Your instructions => Copy out verbatim the lines below that begin at the one containing "You are a computer-use" and run through the final line, inclusive. Omit the pictures from your answer.

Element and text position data
>>>
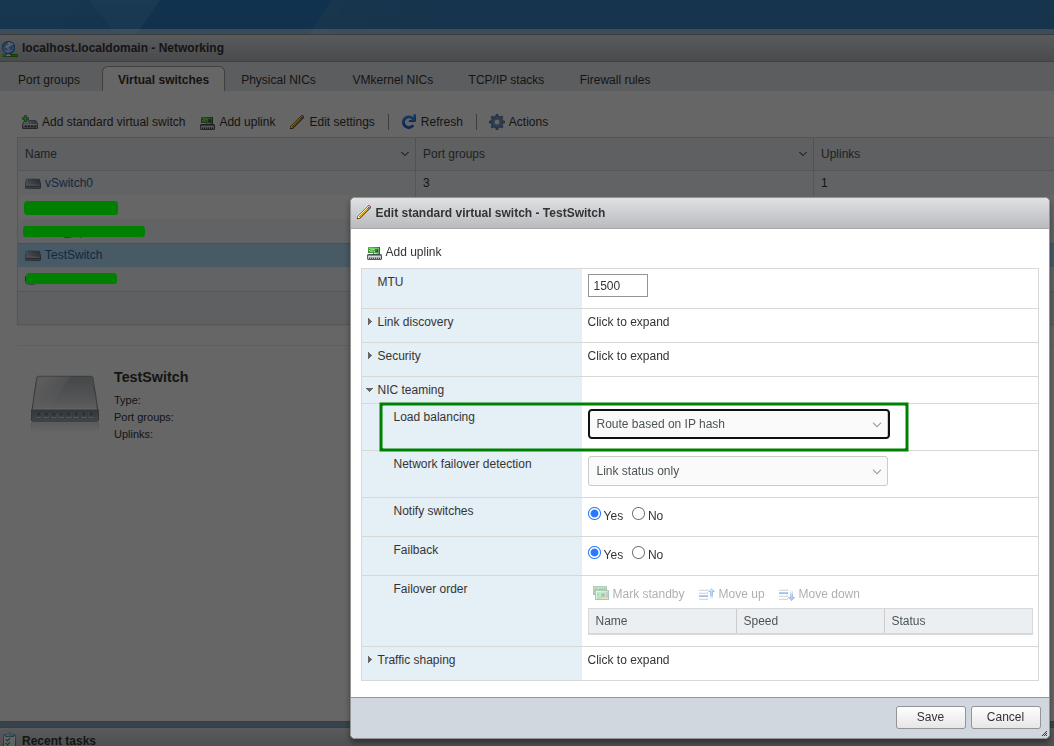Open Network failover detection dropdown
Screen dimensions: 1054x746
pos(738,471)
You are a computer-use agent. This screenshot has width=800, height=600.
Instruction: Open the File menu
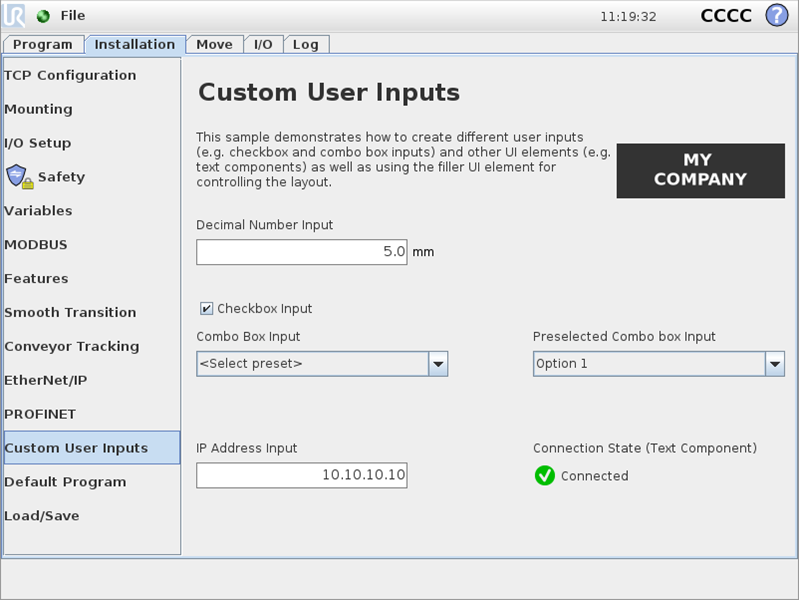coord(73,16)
<<<
Reply to the task =>
You are a computer-use agent. This screenshot has width=800, height=600.
Instruction: Open the File menu
coord(73,16)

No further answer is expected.